異世界の事務所に飛んだ先で待っていたのは確かに美女が3人いた。
「萌、美女ってもしかして、こいつ等か」
確かに美女は美女だ。それは間違いない。それも抜群の美女たちだ。
俺はこの3人をよく知っている。
一人目。俺の元パーティメンバー。職業、聖女のアリシア。24歳。
二人目。俺の元パーティメンバー。職業、魔女のケイト。300歳オーバー。
三人目。この国の王女。職業、王女のプリシア。18歳
四人目。妹。職業、社長の萌。20歳
はい、何もできません。
アリシアは聖女なので手をだせません。出したら教会に追われます。
ケイト、この中では手を出しやすそうに見えるが、300歳越えのロリババアは無理です。

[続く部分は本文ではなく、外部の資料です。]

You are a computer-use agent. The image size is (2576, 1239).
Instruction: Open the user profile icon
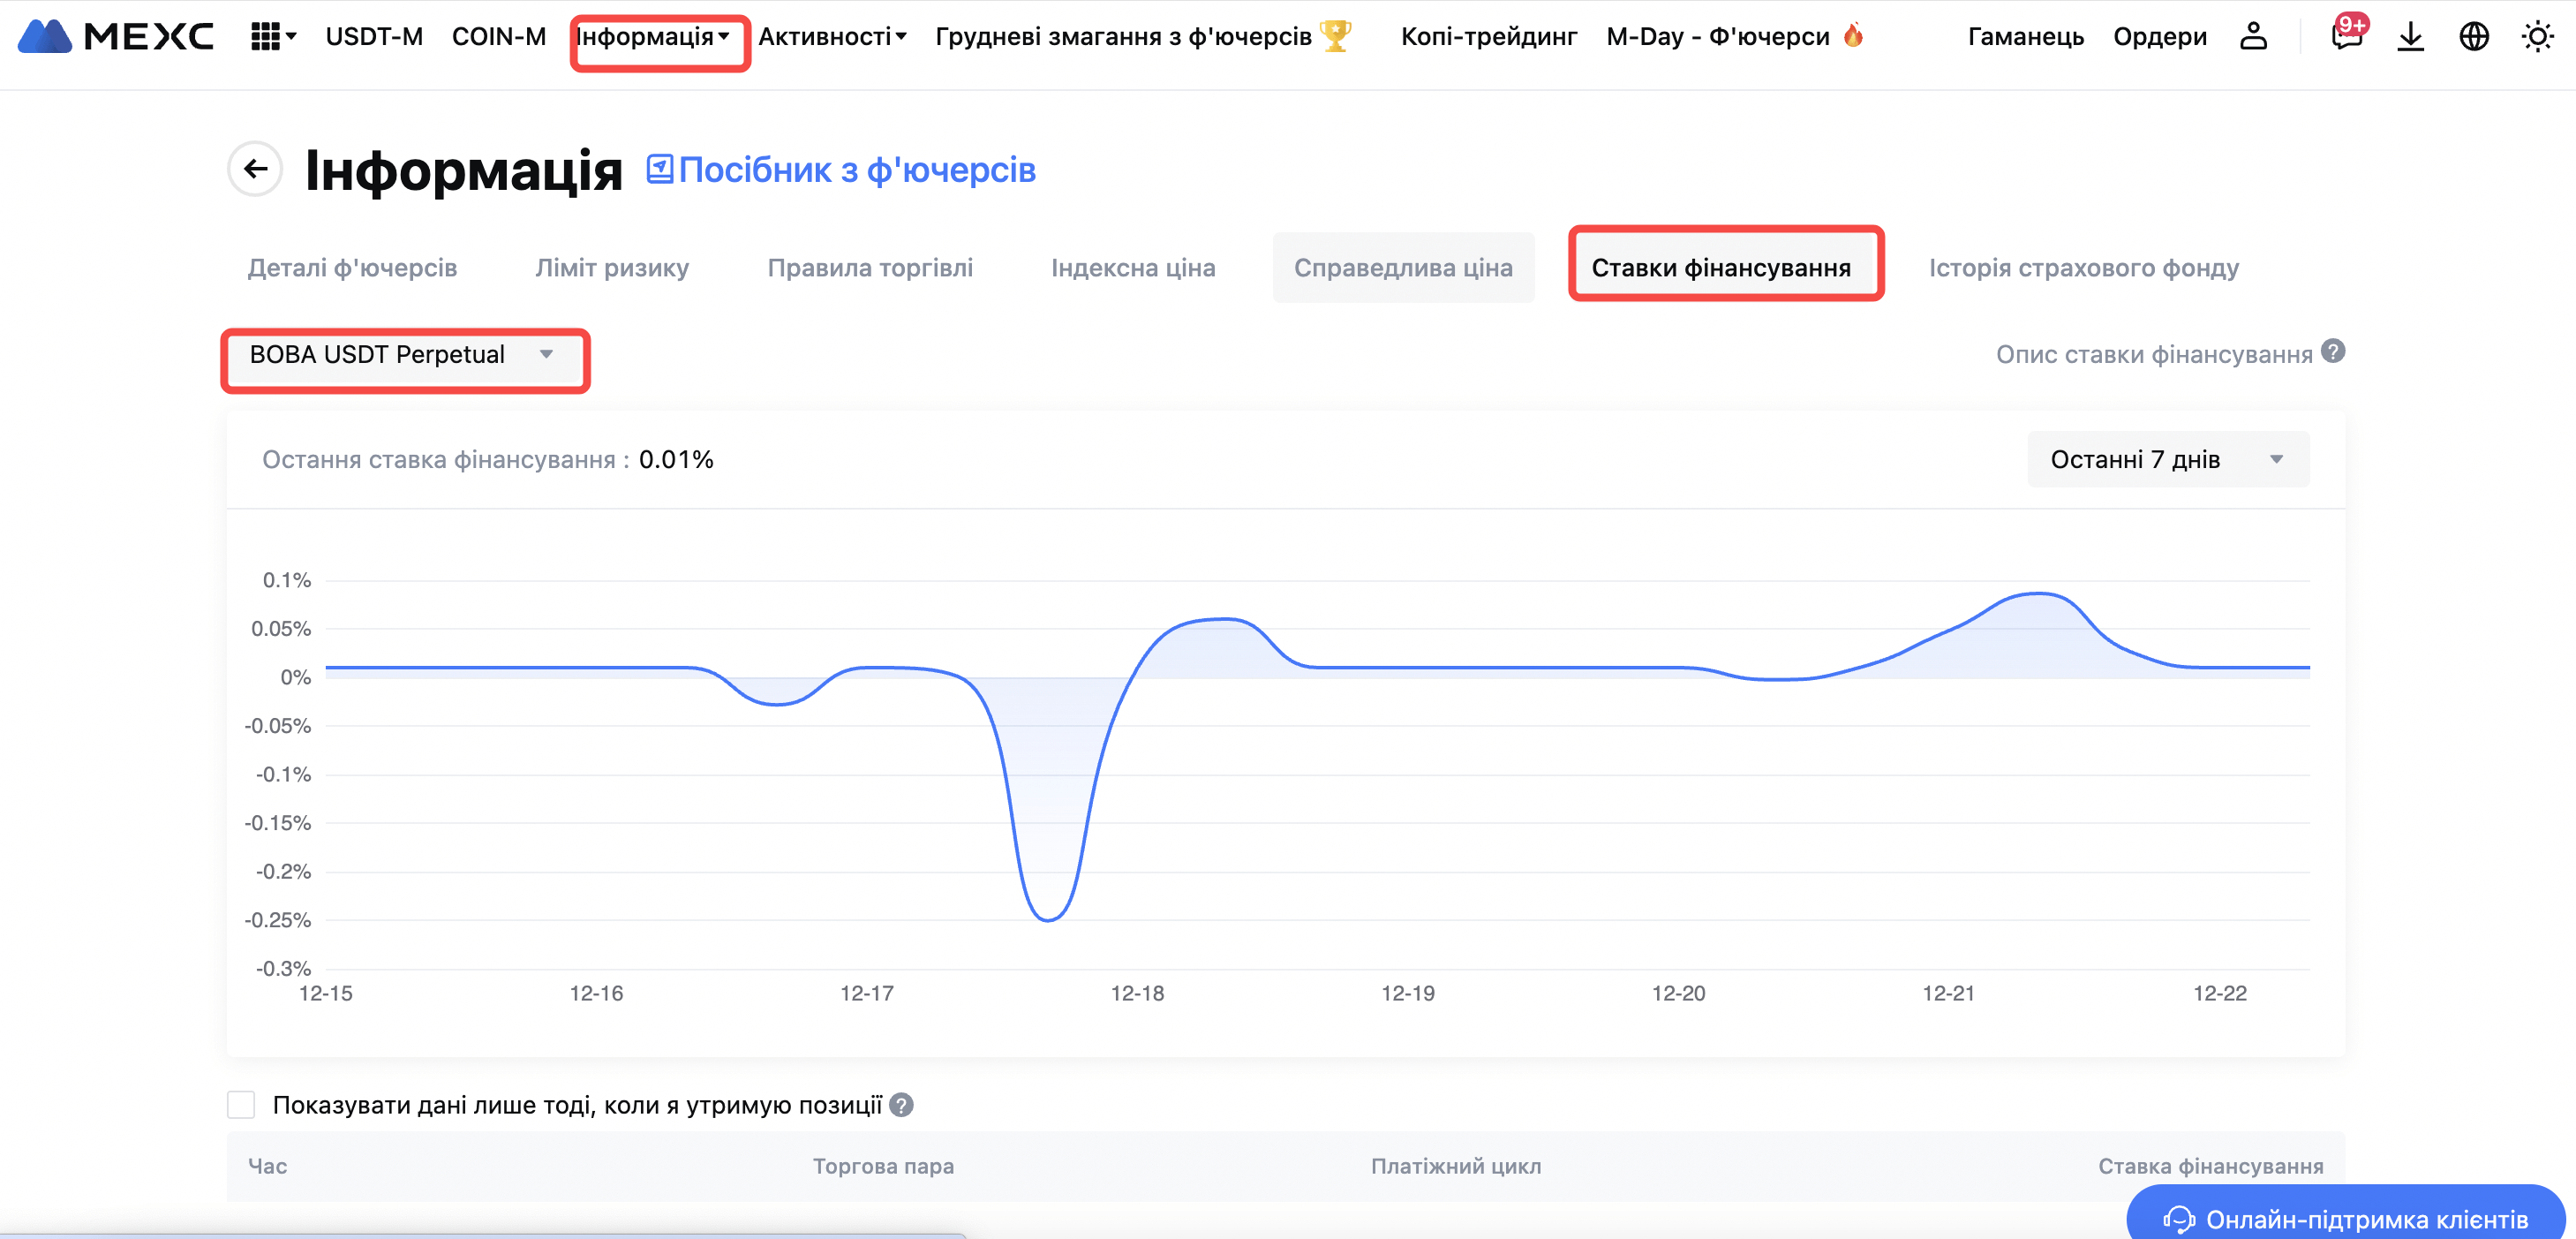[x=2252, y=37]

プリシア。婚約者います。手を出したら騎士たちに追われます。
妹。手をだせません。
何とも、禁制メンバーばかり集めた旅行だな。
「萌、謀ったな」
「そんなことないよー。お兄ちゃんも美女に囲まれて嬉しいでしょ」
そんな、嬉しいわけが――ちょっとはあるな。
「ほらほら、早く行きましょ。こっちの温泉は混浴よ。混浴」
混浴だと、夢のような響き。しかし、こいつ等と行っても何にもならない。他の客に期待するか。
「旅館貸し切ってるから安心してね」
俺の希望は無くなった。
ドナドナされて連れて行かれる。
この日は精神力の修行になったとだけ報告しておこう。
日本に帰ったら婚活サイトに登録しよう。中卒の異世界案内人に出会いは在るのだろうか?